Dynamic Load Balancing for a hp-adaptive Discontinuous Galerkin Wave Equation Solver via Spacing-Filling Curve and Advanced Data Structure¶
Abstract:¶
Scientific or engineering simulations of complex fluid flows, e.g., turbulent flow, often resort to high-order methods to obtain high resolutions. However, a large-scale, time-dependent, long-time simulation can be extremely computationally expensive. To achieve high resolution while maximizing the computational savings, we combine a high-order method – the discontinuous Galerkin spectral element method (DG-SEM), with parallel adaptive mesh refinement and coarsening (AMR) techniques and apply it to a two-dimensional wave equation solver. DG-SEM discretizes solution functions as weighted polynomial series. In this work, Legendre polynomials are chosen. With higher-order method and AMR techniques, a computational cost-efficient solver is formed.

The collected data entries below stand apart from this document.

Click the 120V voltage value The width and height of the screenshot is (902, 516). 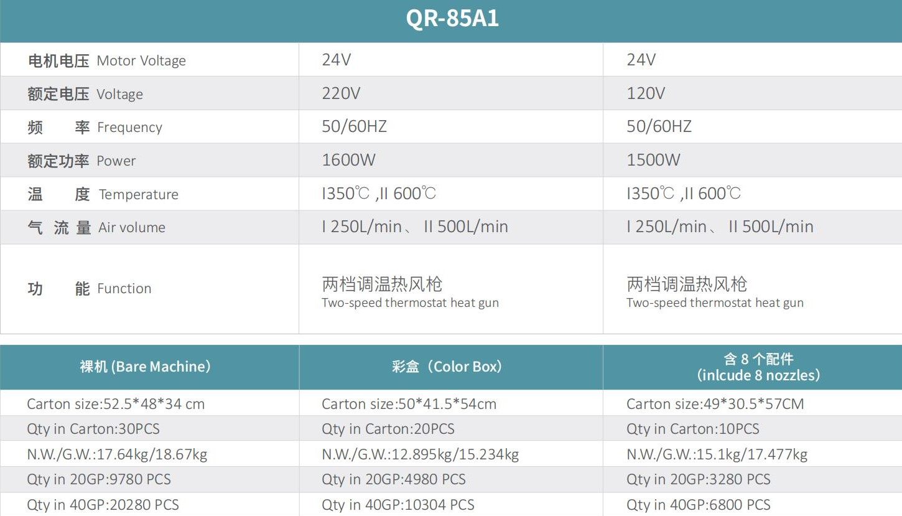[646, 94]
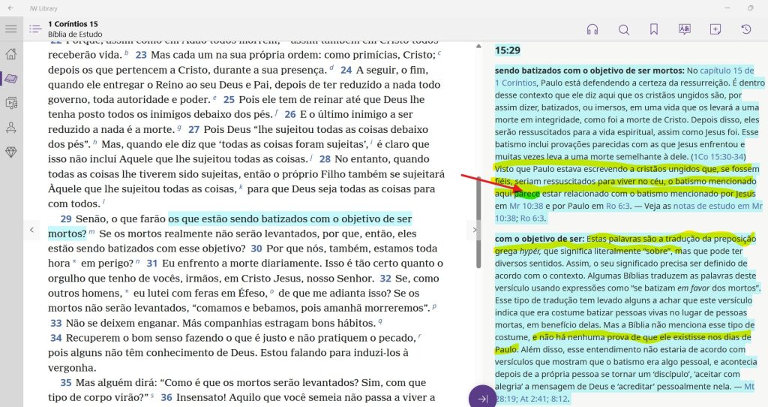The width and height of the screenshot is (768, 407).
Task: Open the Mt 28:19 reference link
Action: coord(750,385)
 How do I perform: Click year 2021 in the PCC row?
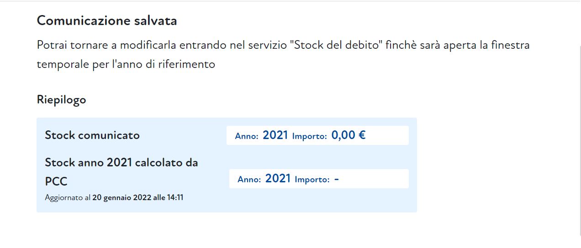[278, 179]
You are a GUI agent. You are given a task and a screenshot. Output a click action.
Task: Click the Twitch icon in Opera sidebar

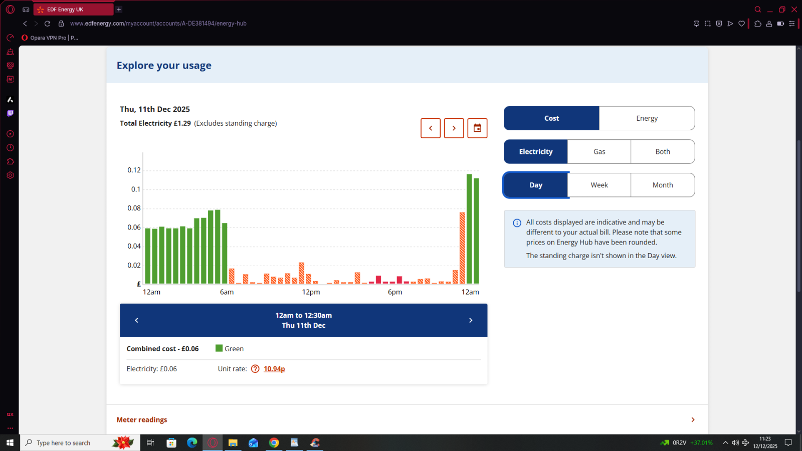point(10,113)
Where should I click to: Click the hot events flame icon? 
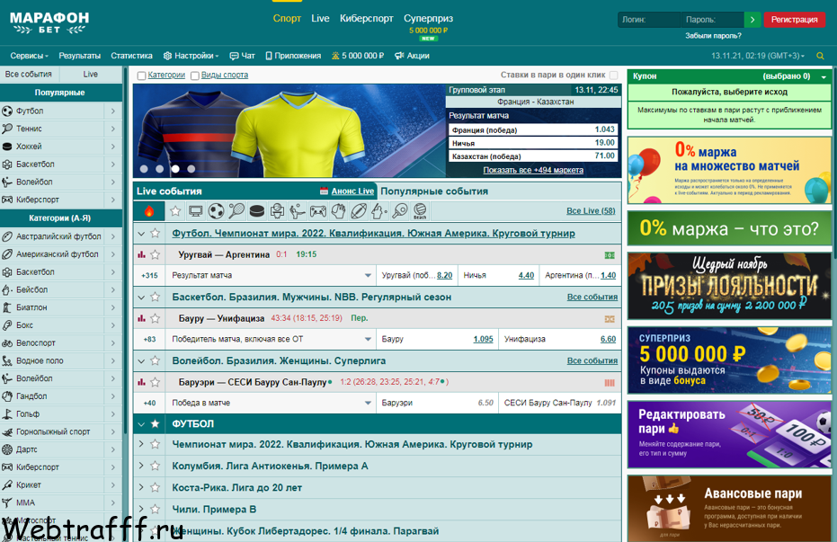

Two types of refinements are invoked: h-refinement, where elements are split or merged, and p-refinement, where polynomial orders can be increased or decreased. To retain the spectral convergence on the non-conforming element interfaces caused by the hp-refinement, the mortar element method is adopted.
A hash table AMR technique is developed for the AMR data encoding and storing. It can be built independently on distributed memory systems. It provides high control of the mesh resolution and efficient data management operations. Results using this approach on the adaptive wave equation solver confirm that its memory usage remains low on up to 16,384 processors for a problem with over a million elements and 150 million degrees of freedom.
Dynamic load imbalance is incurred by the adaptivity of the program, which degrades the performance of the supercomputers. A space-filling curve (SFC) based repartitioning algorithm is implemented in this work. The algorithm is designed to execute quickly in parallel. Its low memory overhead is beneficial to distributed memory systems. Additionally, the high-quality repartitioning results successfully reduce the dynamic workload imbalance among the computational processors. The scalability of the load balancing algorithm is demonstrated on two different high-performance computing systems with up to 16,384 processors. The maximum memory scaling is up to 4,096 processors and no considerable memory growth is observed beyond the maximum scaling. High load balancing quality is demonstrated.
Fig 1. hp-refined mesh.¶ |
Fig 2. Repartitioning result (32 processors).¶ |
Using the hash table AMR and SFC-based repartitioning algorithm, we obtain speedup factors up to 8.46 over a range of processor numbers from 32 to 2048, which, in the long run, can reduce week-long computational wait-times to a matter of days.